Records
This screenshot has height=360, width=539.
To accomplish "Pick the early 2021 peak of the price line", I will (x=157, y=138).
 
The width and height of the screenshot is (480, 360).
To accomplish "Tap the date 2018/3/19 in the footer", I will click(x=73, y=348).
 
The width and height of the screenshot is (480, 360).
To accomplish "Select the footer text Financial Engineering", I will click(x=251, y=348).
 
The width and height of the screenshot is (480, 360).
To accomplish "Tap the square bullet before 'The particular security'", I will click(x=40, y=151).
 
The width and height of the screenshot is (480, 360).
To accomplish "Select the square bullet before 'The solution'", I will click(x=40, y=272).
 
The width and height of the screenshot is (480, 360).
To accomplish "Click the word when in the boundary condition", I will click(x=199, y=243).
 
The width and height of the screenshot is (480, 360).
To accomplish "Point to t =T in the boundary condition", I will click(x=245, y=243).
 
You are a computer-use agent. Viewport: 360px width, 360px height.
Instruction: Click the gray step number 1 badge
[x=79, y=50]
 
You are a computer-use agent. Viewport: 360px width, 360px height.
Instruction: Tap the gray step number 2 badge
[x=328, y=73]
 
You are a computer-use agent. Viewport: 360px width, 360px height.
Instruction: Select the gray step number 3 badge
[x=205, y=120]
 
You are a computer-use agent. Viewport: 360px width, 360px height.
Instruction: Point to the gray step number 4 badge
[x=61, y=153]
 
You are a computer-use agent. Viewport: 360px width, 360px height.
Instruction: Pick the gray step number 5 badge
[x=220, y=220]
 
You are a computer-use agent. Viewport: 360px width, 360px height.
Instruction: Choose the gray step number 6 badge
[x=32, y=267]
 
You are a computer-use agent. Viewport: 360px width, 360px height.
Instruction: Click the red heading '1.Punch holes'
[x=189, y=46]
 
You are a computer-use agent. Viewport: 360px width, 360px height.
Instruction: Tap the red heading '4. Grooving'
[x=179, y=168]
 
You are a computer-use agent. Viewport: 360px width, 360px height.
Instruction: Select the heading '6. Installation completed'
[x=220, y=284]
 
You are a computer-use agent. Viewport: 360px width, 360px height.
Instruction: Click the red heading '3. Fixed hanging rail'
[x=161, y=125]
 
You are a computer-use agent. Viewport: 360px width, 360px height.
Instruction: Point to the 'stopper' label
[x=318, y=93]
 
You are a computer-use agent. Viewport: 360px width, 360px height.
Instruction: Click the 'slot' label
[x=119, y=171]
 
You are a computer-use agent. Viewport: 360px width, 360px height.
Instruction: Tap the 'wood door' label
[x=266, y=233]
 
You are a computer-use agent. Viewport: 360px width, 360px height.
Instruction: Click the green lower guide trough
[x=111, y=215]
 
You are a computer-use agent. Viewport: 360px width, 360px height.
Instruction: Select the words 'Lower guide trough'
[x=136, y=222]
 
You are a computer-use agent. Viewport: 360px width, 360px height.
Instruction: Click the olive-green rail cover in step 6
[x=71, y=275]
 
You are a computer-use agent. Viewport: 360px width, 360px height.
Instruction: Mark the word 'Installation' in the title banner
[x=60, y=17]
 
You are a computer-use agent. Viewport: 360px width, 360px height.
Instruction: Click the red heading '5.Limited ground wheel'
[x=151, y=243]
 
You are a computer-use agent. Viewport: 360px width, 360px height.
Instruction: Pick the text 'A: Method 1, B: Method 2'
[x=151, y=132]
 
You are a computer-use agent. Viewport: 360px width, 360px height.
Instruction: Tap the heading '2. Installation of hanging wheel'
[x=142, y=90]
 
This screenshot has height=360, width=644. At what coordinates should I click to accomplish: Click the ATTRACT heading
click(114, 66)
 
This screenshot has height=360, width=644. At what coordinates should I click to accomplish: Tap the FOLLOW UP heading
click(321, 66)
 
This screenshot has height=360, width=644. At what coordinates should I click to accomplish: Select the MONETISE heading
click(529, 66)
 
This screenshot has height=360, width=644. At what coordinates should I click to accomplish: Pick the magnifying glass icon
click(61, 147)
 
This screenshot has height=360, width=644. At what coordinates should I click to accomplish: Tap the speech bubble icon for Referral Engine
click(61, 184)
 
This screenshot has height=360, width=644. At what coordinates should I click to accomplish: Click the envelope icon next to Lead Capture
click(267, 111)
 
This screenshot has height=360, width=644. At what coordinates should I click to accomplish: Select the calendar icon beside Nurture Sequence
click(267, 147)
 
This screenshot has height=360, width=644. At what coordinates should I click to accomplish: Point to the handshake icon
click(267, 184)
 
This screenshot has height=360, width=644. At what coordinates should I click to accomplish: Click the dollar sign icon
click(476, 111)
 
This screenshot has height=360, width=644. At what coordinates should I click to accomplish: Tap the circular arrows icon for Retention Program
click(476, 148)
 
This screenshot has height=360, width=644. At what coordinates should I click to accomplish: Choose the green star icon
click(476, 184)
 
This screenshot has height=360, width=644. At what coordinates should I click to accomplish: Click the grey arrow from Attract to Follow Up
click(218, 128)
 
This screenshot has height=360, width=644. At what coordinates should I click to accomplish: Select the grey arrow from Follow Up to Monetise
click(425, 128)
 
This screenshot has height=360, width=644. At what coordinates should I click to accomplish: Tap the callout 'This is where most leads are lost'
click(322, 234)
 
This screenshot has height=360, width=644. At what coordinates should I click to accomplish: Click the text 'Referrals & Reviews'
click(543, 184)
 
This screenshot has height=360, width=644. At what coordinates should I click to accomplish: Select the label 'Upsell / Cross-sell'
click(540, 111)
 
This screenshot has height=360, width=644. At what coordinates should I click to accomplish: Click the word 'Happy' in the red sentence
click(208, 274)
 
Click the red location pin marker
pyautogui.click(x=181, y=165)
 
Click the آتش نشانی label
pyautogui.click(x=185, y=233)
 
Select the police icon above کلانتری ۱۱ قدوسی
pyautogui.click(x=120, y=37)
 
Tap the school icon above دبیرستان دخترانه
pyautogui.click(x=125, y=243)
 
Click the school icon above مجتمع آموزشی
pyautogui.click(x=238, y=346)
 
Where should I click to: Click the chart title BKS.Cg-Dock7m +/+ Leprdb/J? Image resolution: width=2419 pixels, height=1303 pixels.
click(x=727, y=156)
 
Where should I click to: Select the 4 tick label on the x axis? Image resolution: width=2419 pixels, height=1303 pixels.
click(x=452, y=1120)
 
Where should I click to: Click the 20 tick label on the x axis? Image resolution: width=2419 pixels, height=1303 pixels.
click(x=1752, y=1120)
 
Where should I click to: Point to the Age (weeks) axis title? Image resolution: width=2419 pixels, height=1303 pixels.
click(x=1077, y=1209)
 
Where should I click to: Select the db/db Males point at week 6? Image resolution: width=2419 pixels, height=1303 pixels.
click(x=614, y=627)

- **Objective**
Rewrite the lines from the line with "Where should I click to: Select the 4" to the line with "click(x=1077, y=1209)", changing "tick label" to "tick value" and keeping everything else the same. Output only those lines.

- **Full response**
Where should I click to: Select the 4 tick value on the x axis? Image resolution: width=2419 pixels, height=1303 pixels.
click(x=452, y=1120)
 
Where should I click to: Click the 20 tick value on the x axis? Image resolution: width=2419 pixels, height=1303 pixels.
click(x=1752, y=1120)
 
Where should I click to: Point to the Age (weeks) axis title? Image resolution: width=2419 pixels, height=1303 pixels.
click(x=1077, y=1209)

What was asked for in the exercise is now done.